Do you think that, after a hard day bollocking lesser chefs on the telly (and presumably in his numerous restaurant kitchens), Gordon Ramsey arrives home tired and hungry, sticks his head in the fridge, and emerges with a microwave lasagne?
I’m guessing probably not — but it does beg the question as to what lurks in the refrigerators of these celebrity chefs, who seem to think even the average household should be well-stocked at all times with bags of edible flower petals, any number of of squab pigeons and a host of other exotic ingredients that your local supermarket has never even heard of, let alone sells. It’s time we turned the tables on these chefs and had a look at what’s in their fridges, whether that be for inspiration or just out of sheer nosiness.
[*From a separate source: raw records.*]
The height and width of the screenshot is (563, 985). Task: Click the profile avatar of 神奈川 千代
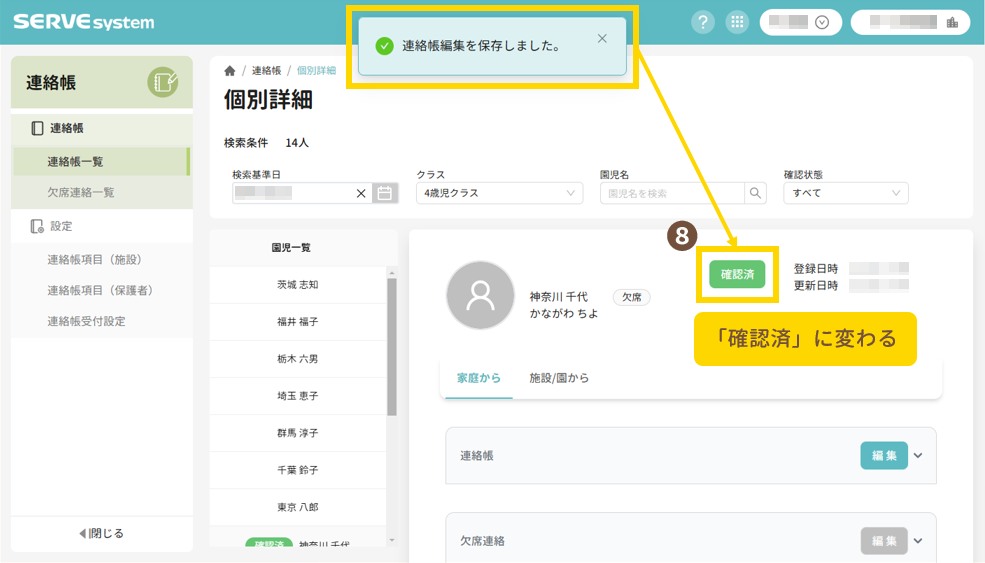click(480, 296)
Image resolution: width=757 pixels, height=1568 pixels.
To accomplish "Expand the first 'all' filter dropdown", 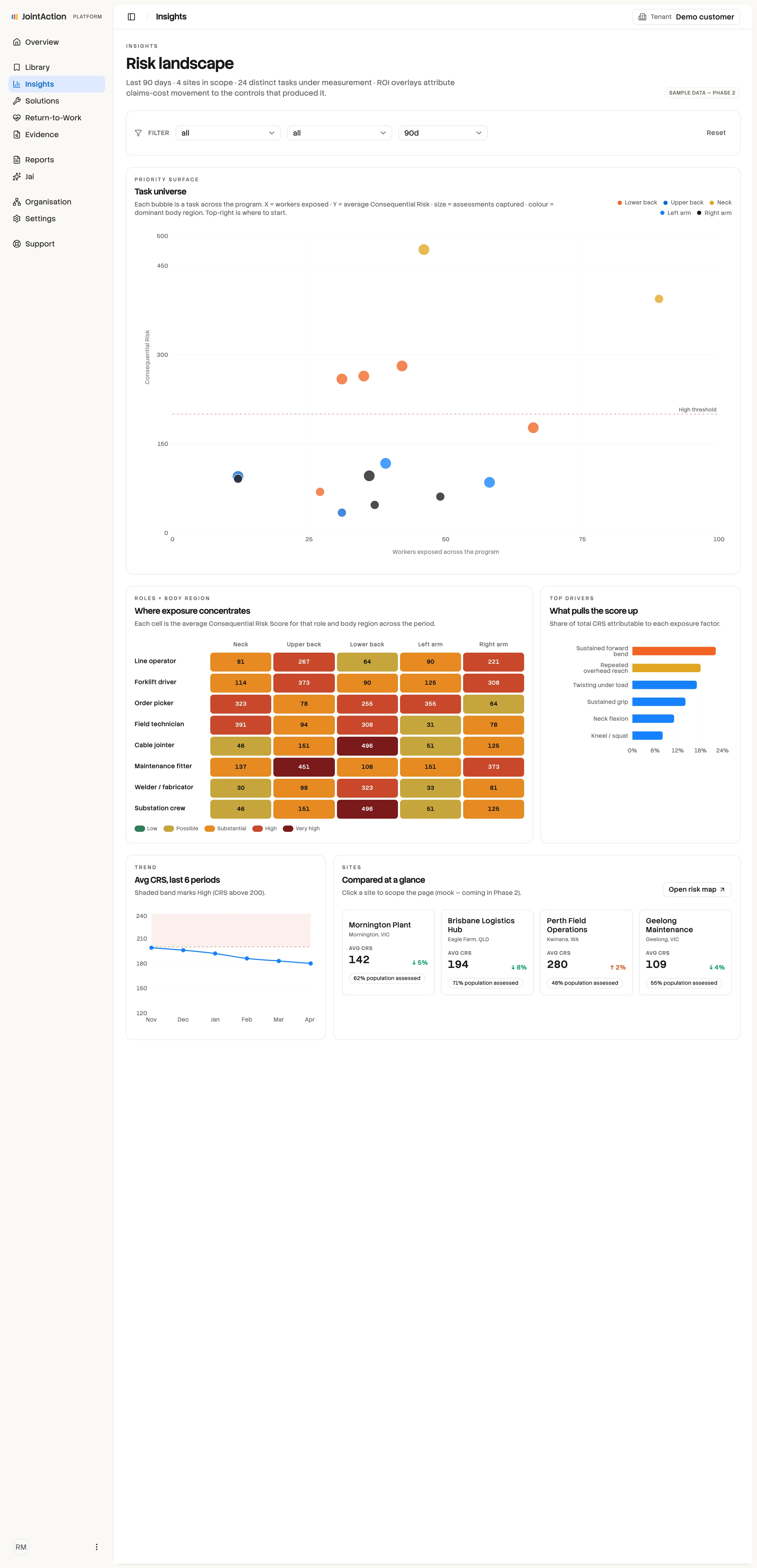I will tap(228, 133).

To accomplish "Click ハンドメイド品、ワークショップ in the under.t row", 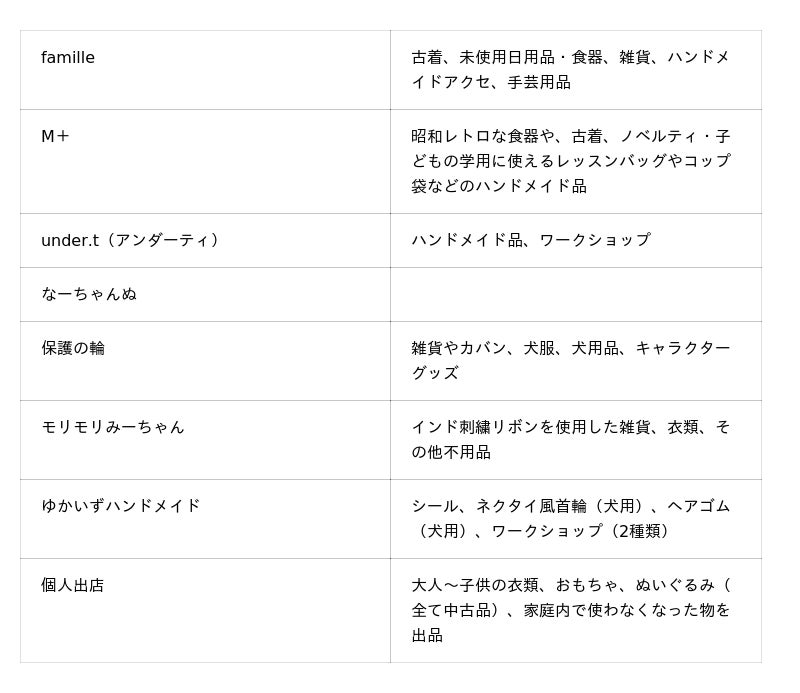I will click(530, 241).
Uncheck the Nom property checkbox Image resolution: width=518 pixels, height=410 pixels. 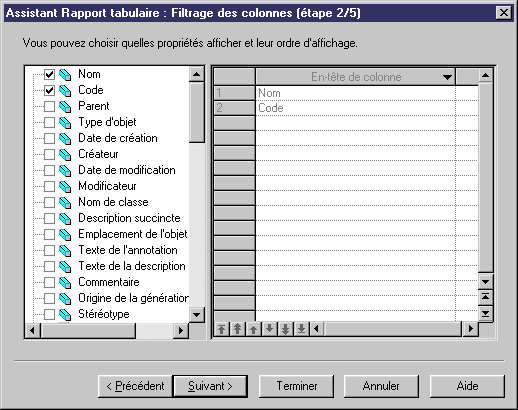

The publisher TASCHEN has somehow wangled it’s way into the homes of 40 of Europe’s top culinary creators (with almost 60 Michelin stars between them) to assemble an pleasantly voyeuristic cookbook called Inside Chef’s Fridges. Through the illustrations we can observe the regional variations in ingredients, from Nordic chefs’ pickles and preserves to the fresh produce of the Mediterraneans, and in addition to throwing open their fridges, each chef has provided two recipes detailing how the contents are prepared. It’s just like being invited round to their houses for tea.
UK-based contributors to Inside Chef’s Fridges include Marco Pierre White, Fergus Henderson and Hélène Darroze, with renowned Spanish colleagues David Muñoz and Joan Roca (of El Celler de Can Roca, the world’s number one restaurant) and Magnus Nilsson of Sweden among many other notables.